AT&T might just have the best 3G network in the US - cwan
http://www.mobilecrunch.com/2010/02/23/surprise-att-might-just-have-the-best-3g-network-in-the-us/

======
marshally
My anecdotal evidence is that in Dallas my AT&T iPhone drops about 50% of all
calls I make that last longer than 5 minutes.

I am weary of AT&T's recent marketing barrage that boasts of impressive
download speeds.

Seriously. When was the last time you heard anyone complain about downloads
taking too long on AT&T? Even the above referenced study defines 'reliability'
as 'the likelihood that a user can connect to the Internet at a reasonable
speed.'

Like I give a crap.

AT&T's plain and simple problem is call reliability. Not download speeds. Not
the ability to make or sustain a broadband connection.
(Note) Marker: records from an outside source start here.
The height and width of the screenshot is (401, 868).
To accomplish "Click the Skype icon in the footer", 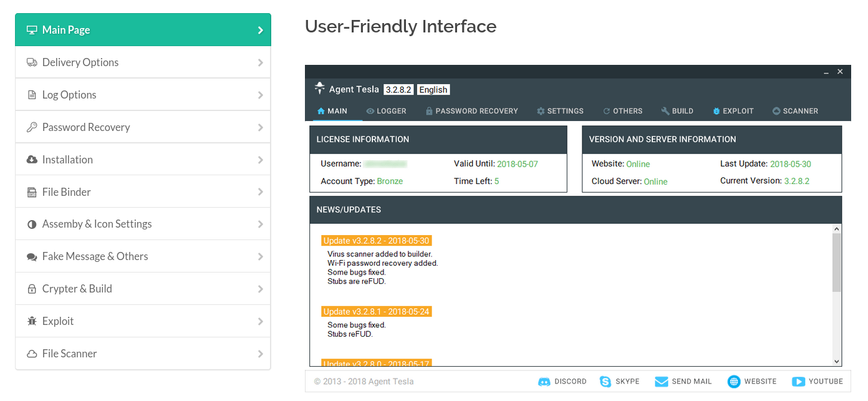I will point(605,381).
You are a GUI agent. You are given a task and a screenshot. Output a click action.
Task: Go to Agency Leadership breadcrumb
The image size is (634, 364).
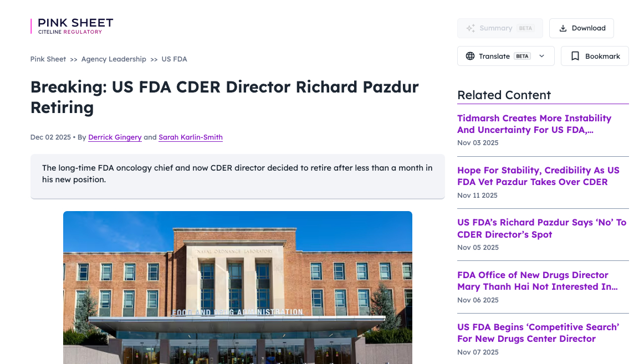pos(114,59)
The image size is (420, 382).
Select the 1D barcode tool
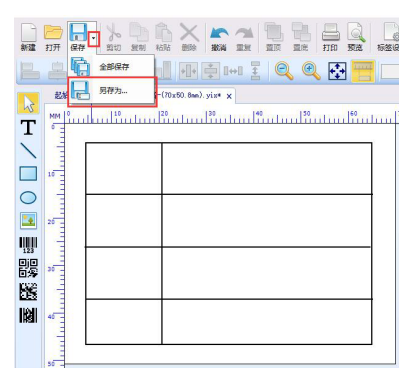point(28,245)
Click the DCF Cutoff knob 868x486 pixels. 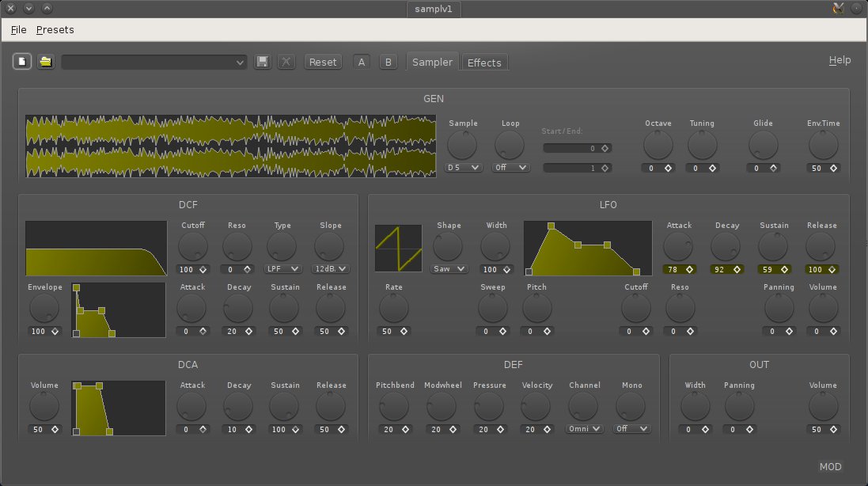point(193,247)
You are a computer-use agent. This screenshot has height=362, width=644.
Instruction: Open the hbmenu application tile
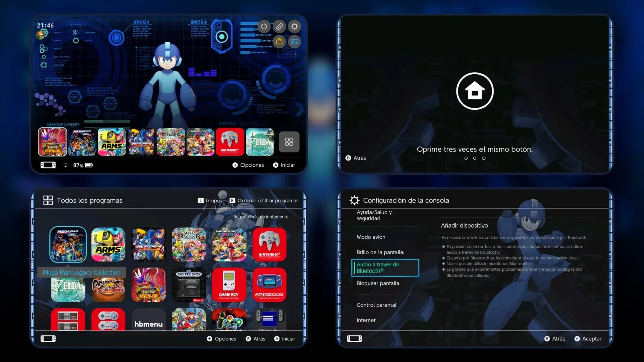148,321
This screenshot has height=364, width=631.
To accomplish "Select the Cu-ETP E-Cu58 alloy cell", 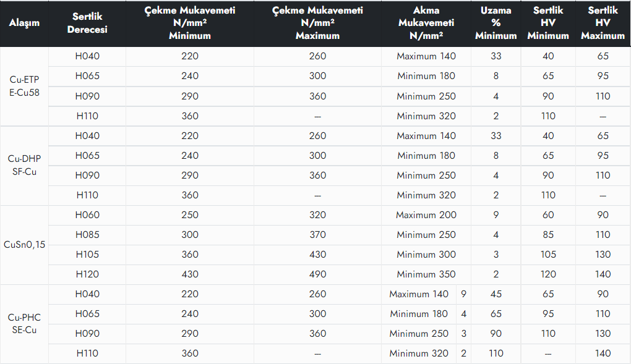I will click(24, 86).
It's there miserably voice service that has me contemplating to leave my
beloved iPhone behind and run to pick up a Palm Pre on Verizon. For the
record, I think the Palm Pre is an inferior phone. But I'd like to be able to
make phone calls with some confidence that they will be completed.

------
gojomo
AT&T San Francisco 'reliability': 55%

That's the lowest 'reliability' number in the chart for any carrier, any
region. It's 23 points below AT&T's next-worse region, Denver, at 78%.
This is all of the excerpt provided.